Rate limiter

The rate limiter mechanism allows controlling the rate at which operations are executed. It ensures that at most a certain number of operations are run concurrently within a specified time frame, preventing system overload and ensuring fair resource usage.

Several rate limiting algorithms are available, either taking into account only the start time of the operation, or the entire duration of its execution.

API

Basic rate limiter usage:

import ox.supervised
import ox.resilience.*
import scala.concurrent.duration.*

supervised: 
  val rateLimiter = RateLimiter.fixedWindowWithStartTime(2, 1.second)

  type T
  def operation: T = ???

  val blockedOperation: T = rateLimiter.runBlocking(operation)
  val droppedOperation: Option[T] = rateLimiter.runOrDrop(operation)

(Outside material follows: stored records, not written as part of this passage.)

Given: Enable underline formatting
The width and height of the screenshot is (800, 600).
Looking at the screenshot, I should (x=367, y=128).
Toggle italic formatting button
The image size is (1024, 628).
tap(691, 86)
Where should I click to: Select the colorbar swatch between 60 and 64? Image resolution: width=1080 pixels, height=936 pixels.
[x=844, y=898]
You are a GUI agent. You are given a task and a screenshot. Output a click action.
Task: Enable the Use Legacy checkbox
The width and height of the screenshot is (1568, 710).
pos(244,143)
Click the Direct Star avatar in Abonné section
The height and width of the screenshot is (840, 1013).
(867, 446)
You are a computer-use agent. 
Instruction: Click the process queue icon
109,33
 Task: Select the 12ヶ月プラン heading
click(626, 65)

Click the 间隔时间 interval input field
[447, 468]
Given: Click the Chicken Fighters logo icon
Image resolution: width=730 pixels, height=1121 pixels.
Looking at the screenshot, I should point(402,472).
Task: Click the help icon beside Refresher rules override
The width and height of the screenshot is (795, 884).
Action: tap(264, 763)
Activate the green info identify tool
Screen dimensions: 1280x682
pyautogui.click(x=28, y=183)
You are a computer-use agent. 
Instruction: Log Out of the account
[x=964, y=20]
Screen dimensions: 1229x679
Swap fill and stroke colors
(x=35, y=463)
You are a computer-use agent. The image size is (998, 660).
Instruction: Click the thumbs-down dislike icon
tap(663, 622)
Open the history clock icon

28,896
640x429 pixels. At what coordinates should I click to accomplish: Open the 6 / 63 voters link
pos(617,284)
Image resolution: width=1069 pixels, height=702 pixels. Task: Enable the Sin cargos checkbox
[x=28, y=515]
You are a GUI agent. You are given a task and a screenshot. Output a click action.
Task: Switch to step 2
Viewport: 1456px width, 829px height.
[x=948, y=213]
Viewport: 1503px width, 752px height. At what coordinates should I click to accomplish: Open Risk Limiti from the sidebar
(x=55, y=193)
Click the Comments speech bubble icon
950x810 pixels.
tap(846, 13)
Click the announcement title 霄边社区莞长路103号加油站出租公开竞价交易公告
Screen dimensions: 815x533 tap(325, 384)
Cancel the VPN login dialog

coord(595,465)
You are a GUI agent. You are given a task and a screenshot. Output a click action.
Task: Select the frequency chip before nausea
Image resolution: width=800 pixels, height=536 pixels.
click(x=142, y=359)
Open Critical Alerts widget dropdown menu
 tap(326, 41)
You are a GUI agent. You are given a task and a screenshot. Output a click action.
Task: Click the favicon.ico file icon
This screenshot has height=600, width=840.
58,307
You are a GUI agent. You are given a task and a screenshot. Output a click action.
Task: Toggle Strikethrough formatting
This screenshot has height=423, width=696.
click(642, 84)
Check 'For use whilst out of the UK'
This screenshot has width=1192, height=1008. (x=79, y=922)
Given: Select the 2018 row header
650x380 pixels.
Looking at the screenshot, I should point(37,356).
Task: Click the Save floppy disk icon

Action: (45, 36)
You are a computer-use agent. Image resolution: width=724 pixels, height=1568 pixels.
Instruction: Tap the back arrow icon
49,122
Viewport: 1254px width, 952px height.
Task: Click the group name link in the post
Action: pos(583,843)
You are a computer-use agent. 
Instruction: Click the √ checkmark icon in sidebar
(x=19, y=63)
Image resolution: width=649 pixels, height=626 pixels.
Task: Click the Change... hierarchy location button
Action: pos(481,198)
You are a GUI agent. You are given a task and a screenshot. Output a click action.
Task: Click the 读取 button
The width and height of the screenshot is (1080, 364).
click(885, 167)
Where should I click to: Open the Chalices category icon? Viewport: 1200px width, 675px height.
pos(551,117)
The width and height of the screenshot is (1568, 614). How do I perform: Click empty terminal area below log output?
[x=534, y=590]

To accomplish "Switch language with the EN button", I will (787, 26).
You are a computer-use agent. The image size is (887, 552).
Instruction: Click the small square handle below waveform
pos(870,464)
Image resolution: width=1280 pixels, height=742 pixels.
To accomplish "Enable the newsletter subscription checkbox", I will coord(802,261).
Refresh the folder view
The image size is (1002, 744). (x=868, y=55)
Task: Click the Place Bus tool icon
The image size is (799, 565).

blockedOperation will block the operation until the algorithm allows it to be executed. Therefore, the return type is the same as the operation. On the other hand, if the algorithm doesn’t allow execution of more operations, runOrDrop will drop the operation returning None and wrapping the result in Some when the operation is successfully executed.

A rate limiter must be created within an Ox concurrency scope, as a background fork is created, to replenish the rate limiter. Once the scope ends, the rate limiter is stops as well.

Operation definition

The operation can be provided directly using a by-name parameter, i.e. f: => T.

Configuration

The configuration of a RateLimiter depends on an underlying algorithm that controls whether an operation can be executed or not. The following algorithms are available:

  • StartTimeRateLimiterAlgorithm.FixedWindow(rate: Int, per: FiniteDuration) - where rate is the maximum number of operations to be executed in fixed windows of per duration.

  • StartTimeRateLimiterAlgorithm.SlidingWindow(rate: Int, per: FiniteDuration) - where rate is the maximum number of operations to be executed in any window of time of duration per.

  • StartTimeRateLimiterAlgorithm.LeakyBucket(maximum: Int, per: FiniteDuration) - where rate is the maximum capacity of tokens available in the token bucket algorithm and one token is added each per. It can represent both the leaky bucket algorithm or the token bucket algorithm.

  • DurationRateLimiterAlgorithm.FixedWindow(rate: Int, per: FiniteDuration) - where rate is the maximum number of operations which execution spans fixed windows of per duration. Considers whole execution time of an operation. Operation spanning more than one window blocks permits in all windows that it spans.

  • DurationRateLimiterAlgorithm.SlidingWindow(rate: Int, per: FiniteDuration) - where rate is the maximum number of operations which execution spans any window of time of duration per. Considers whole execution time of an operation. Operation release permit after per passed since operation ended.

API shorthands

You can use one of the following shorthands to define a Rate Limiter with the corresponding algorithm:

  • RateLimiter.fixedWindowWithStartTime(maxOperations: Int, window: FiniteDuration)

  • RateLimiter.slidingWindowWithStartTime(maxOperations: Int, window: FiniteDuration)

  • RateLimiter.leakyBucket(maxTokens: Int, refillInterval: FiniteDuration)

  • RateLimiter.fixedWindowWithDuration(maxOperations: Int, window: FiniteDuration)

  • RateLimiter.slidingWindowWithDuration(maxOperations: Int, window: FiniteDuration)

See the tests in ox.resilience.* for more.

Custom rate limiter algorithms

The RateLimiterAlgorithm employed by RateLimiter can be extended to implement new algorithms or modify existing ones. Its interface is modelled like that of a Semaphore although the underlying implementation could be different. For best compatibility with the existing interface of RateLimiter, methods acquire and tryAcquire should offer the same guaranties as Java’s Semaphores. There is also method def runOperation[T](operation: => T, permits: Int): T for cases where considering span of execution may be necessary (see implementations in DurationRateLimiterAlgorithm).

Additionally, there are two methods employed by the RateLimiter for updating its internal state automatically:

  • def update(): Unit: Updates the internal state of the rate limiter to reflect its current situation. Invoked in a background fork repeatedly, when a rate limiter is created.

  • def getNextUpdate: Long: Returns the time in nanoseconds after which a new update needs to be called.